SUPPLIED DATA →

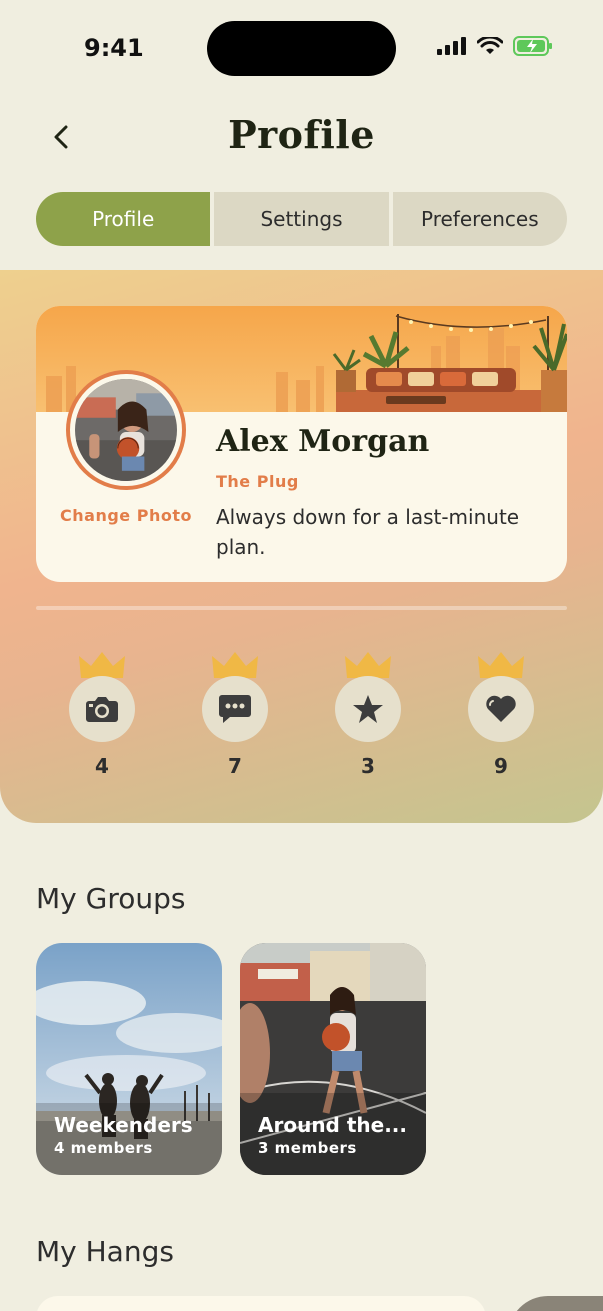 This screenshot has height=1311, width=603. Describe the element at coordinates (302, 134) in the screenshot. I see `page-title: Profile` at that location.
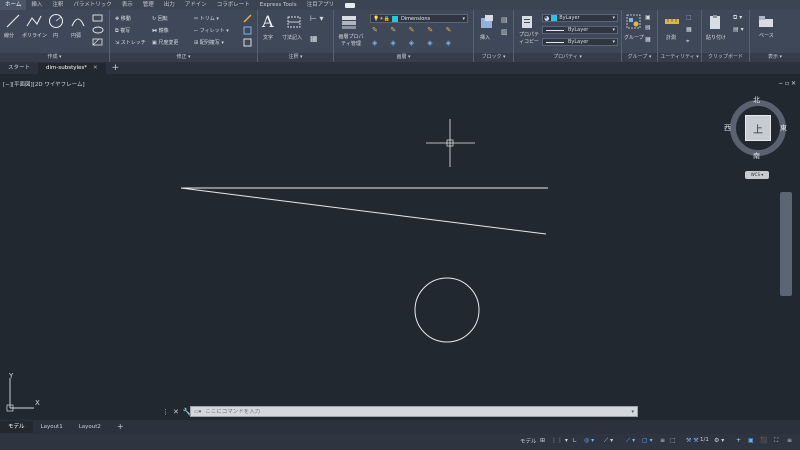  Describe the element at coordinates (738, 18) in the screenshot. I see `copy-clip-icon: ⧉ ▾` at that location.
...
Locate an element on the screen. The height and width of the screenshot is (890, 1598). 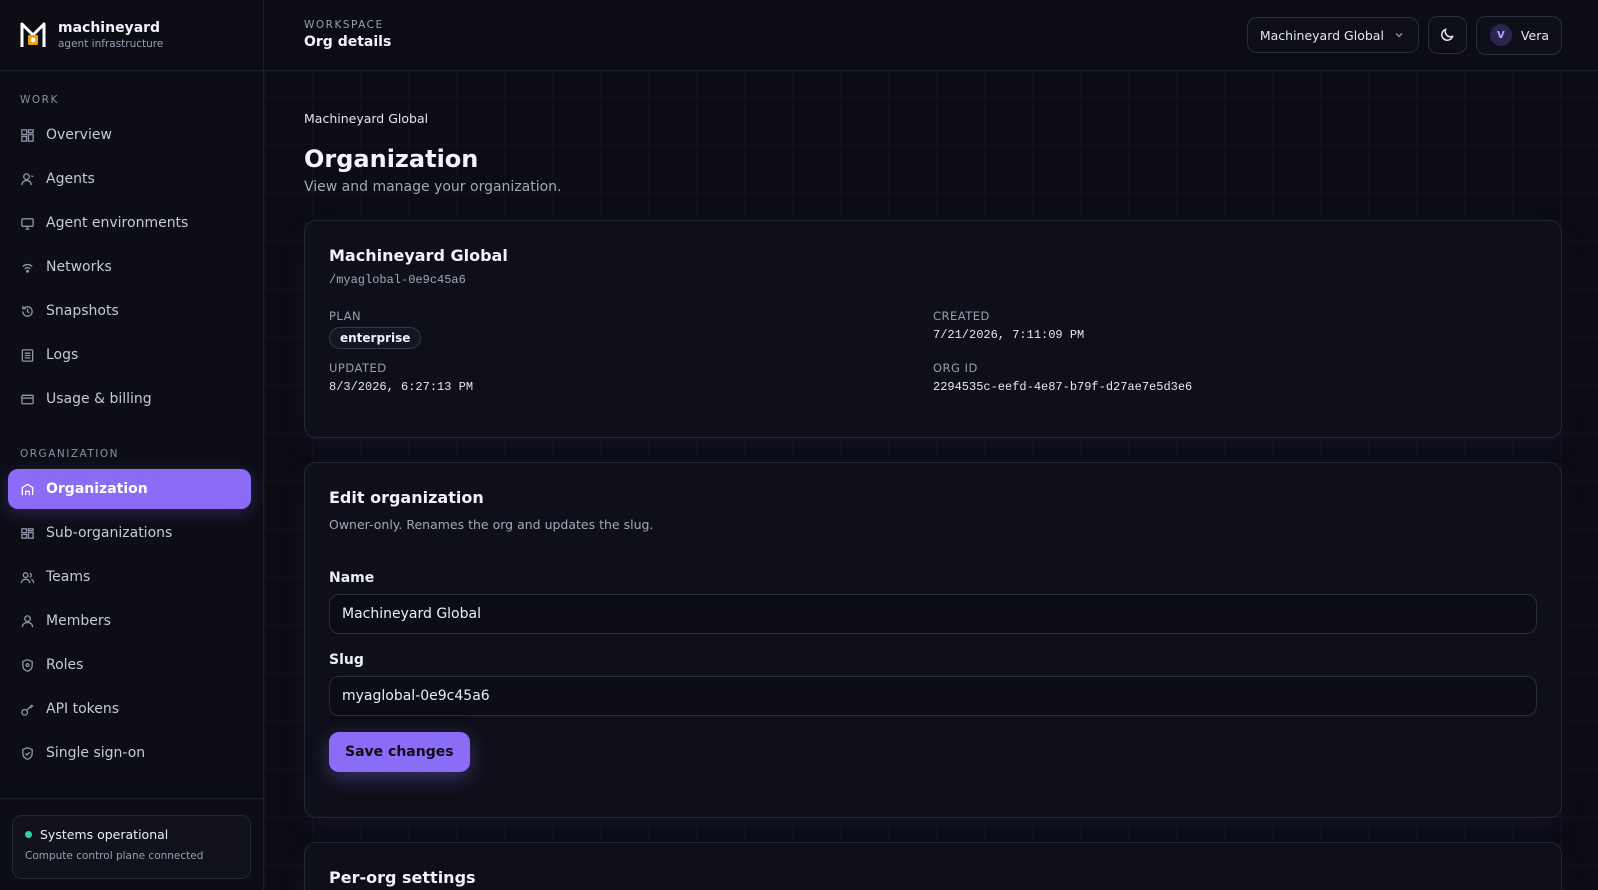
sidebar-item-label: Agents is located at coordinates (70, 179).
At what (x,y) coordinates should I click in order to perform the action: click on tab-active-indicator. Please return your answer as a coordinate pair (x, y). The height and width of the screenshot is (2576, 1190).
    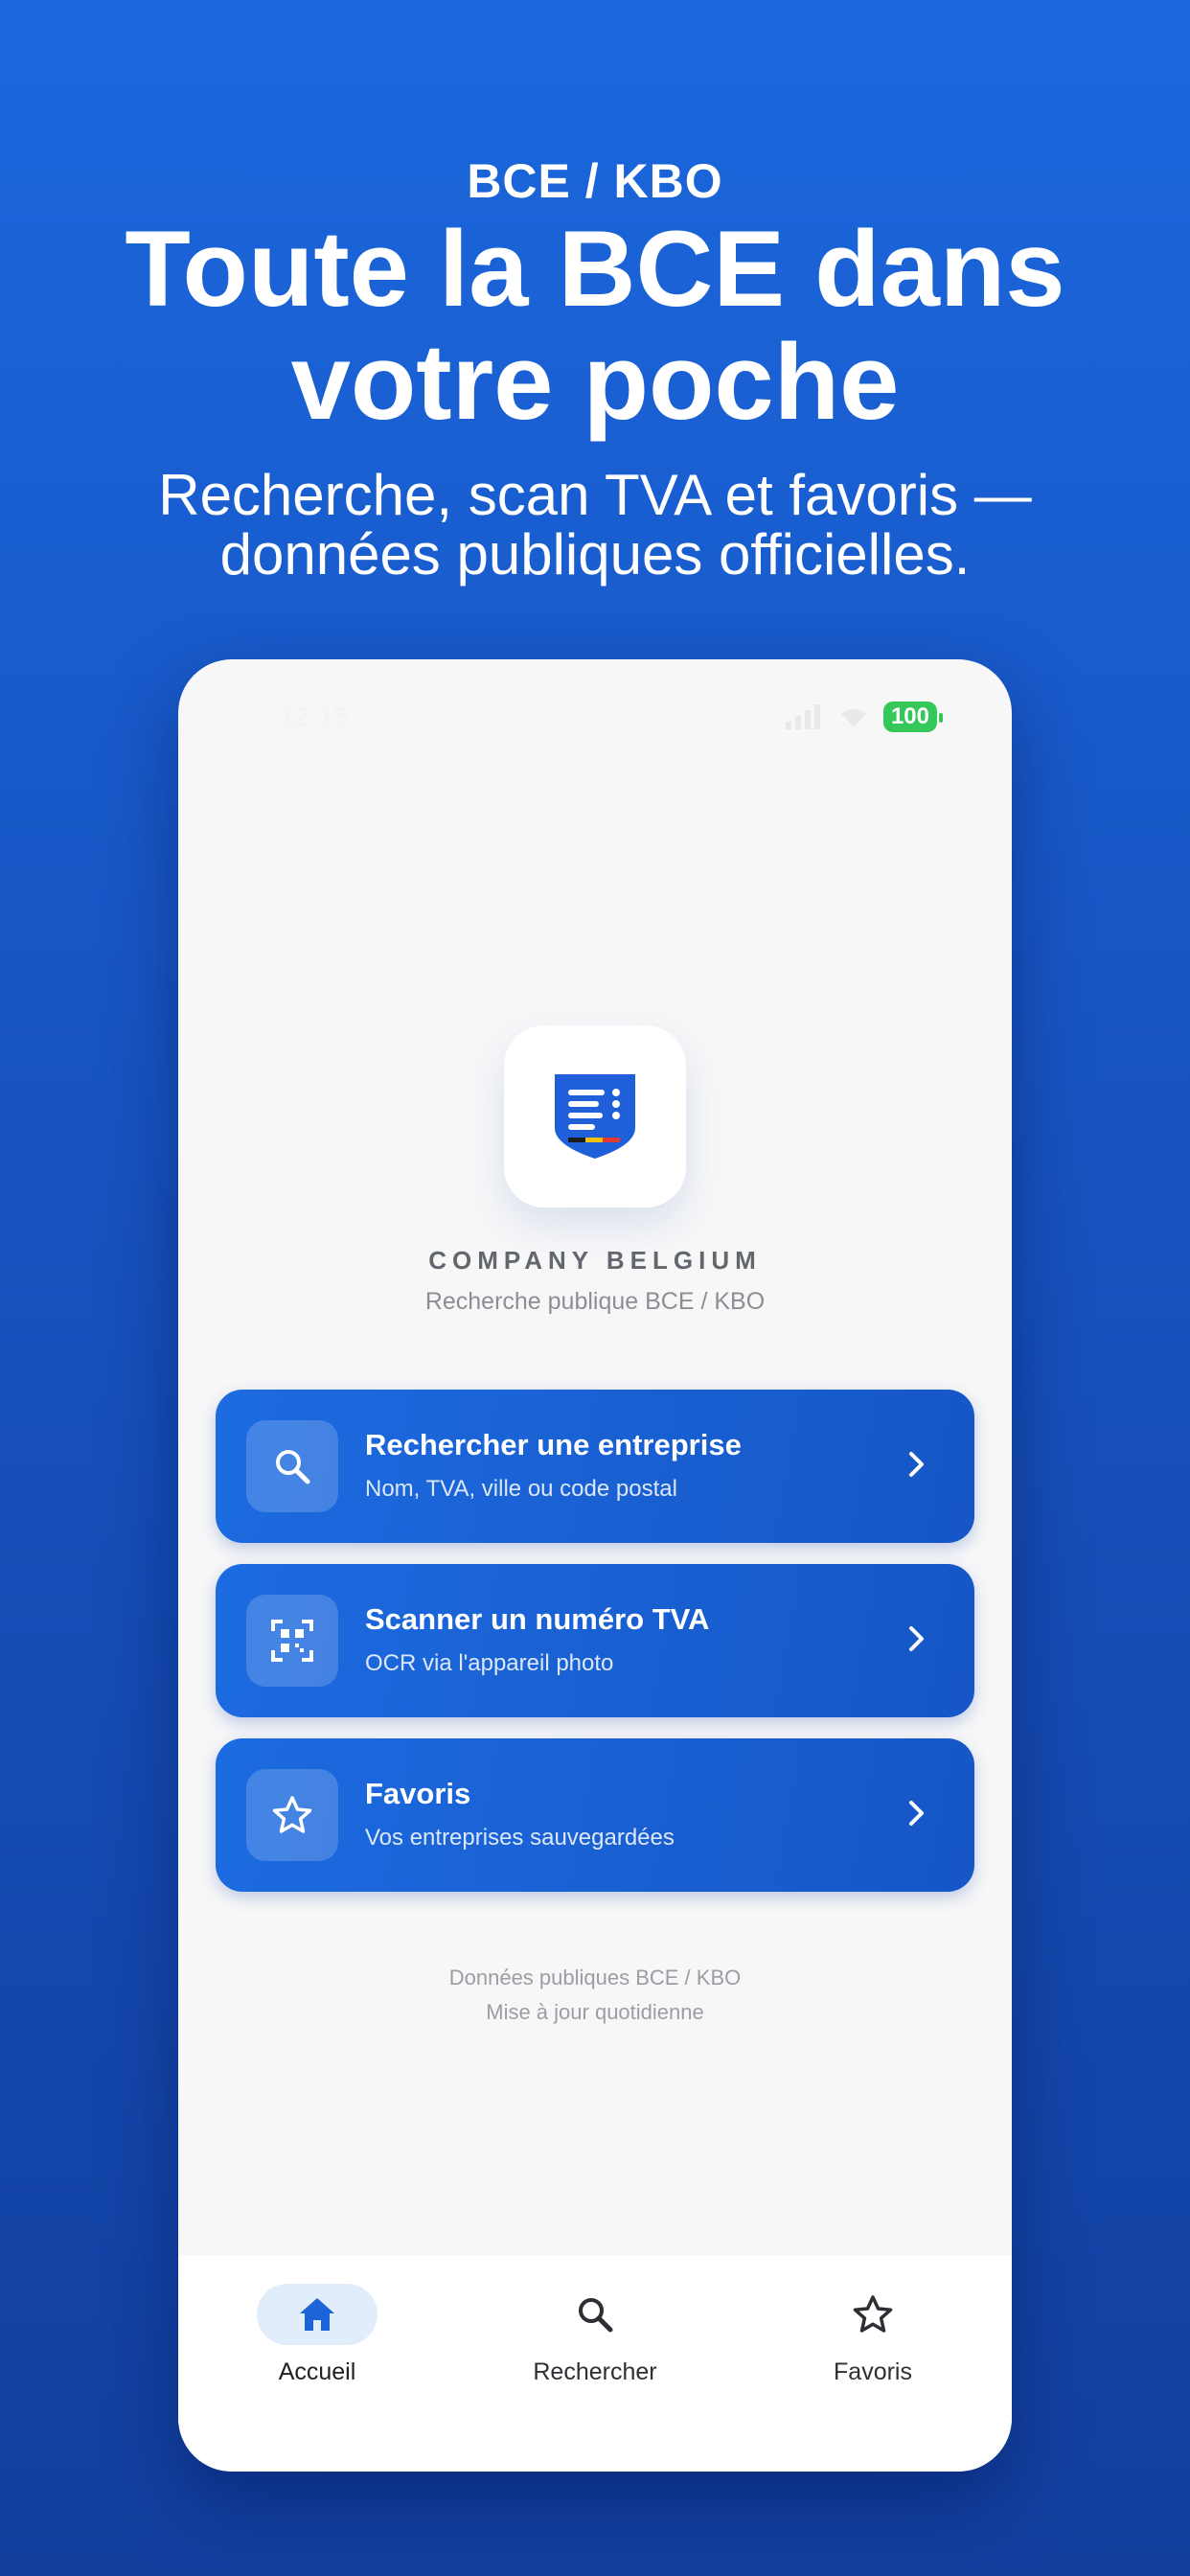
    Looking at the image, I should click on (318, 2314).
---
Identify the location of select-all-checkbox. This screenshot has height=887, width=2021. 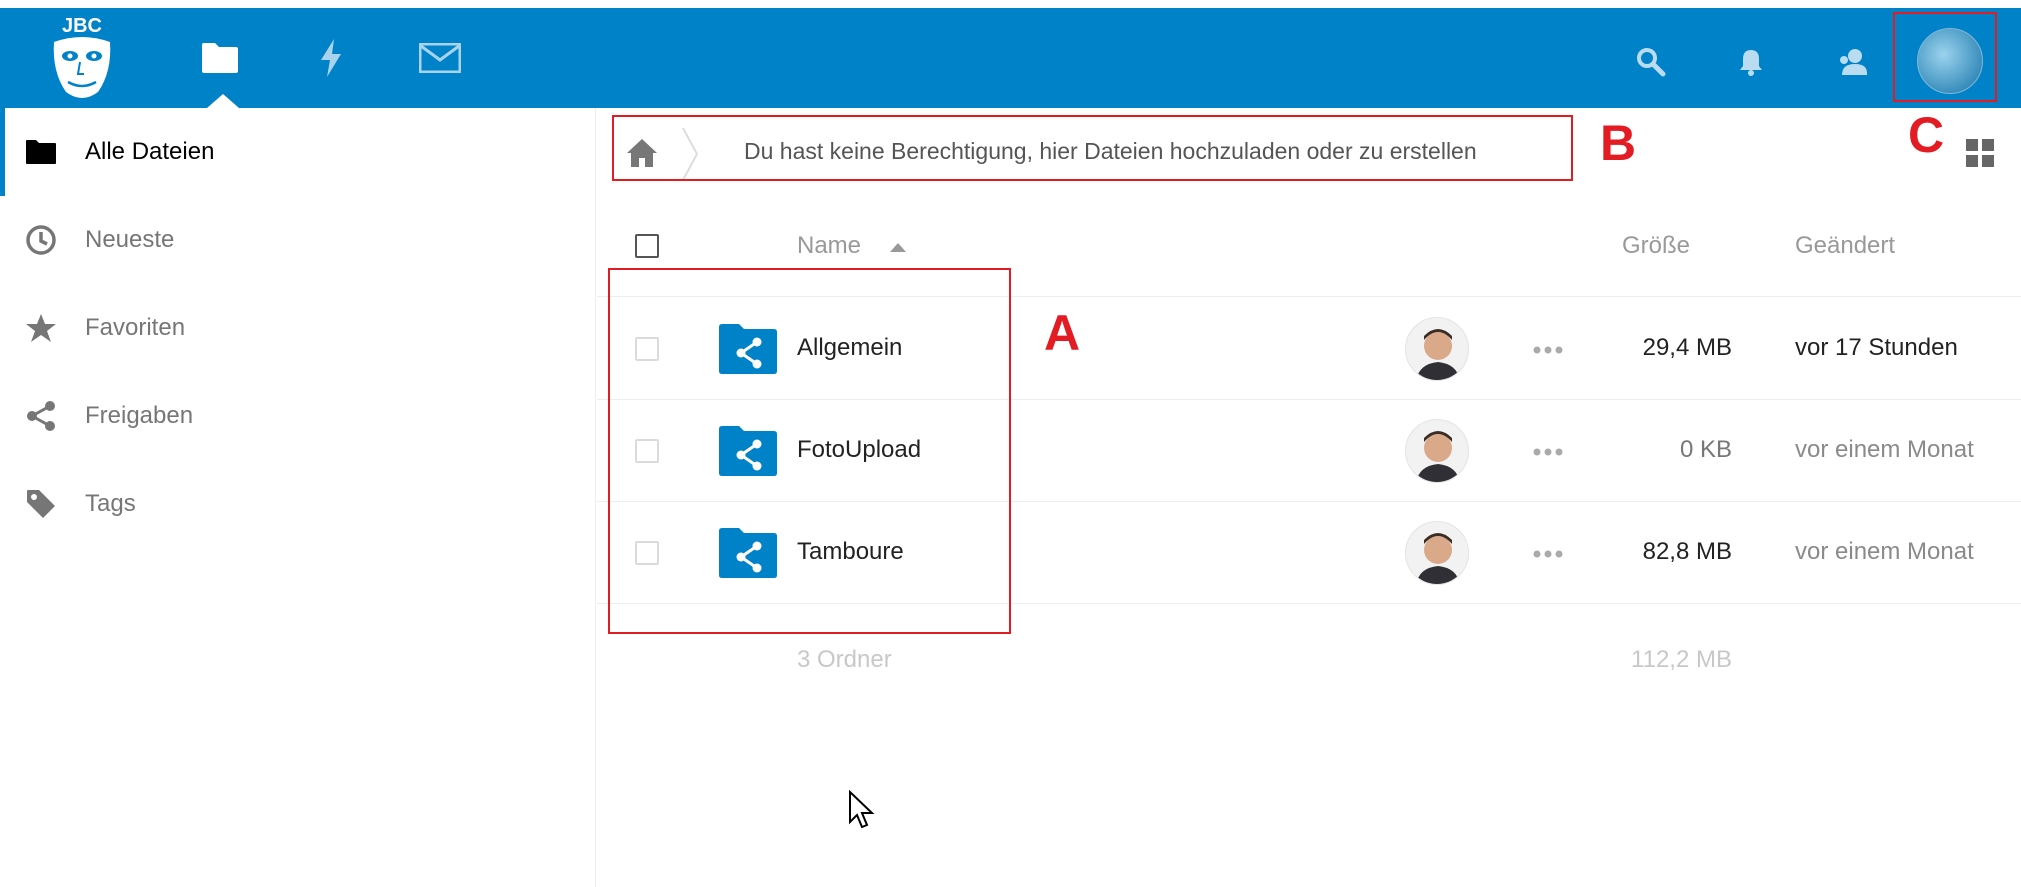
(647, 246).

YOUR TASK → Reproduce the items word for word, from the line containing "Locate an element" through the line containing "Looking at the", with both of those lines included. Leave the pictures out of your answer.

TASK SOLUTION →
Locate an element on the screen. The height and width of the screenshot is (890, 1598). 
sidebar-item-label: Agents is located at coordinates (70, 179).
At what (x,y) coordinates should I click in order to perform the action: click on tab-active-indicator. Please return your answer as a coordinate pair (x, y). The height and width of the screenshot is (2576, 1190).
    Looking at the image, I should click on (318, 2314).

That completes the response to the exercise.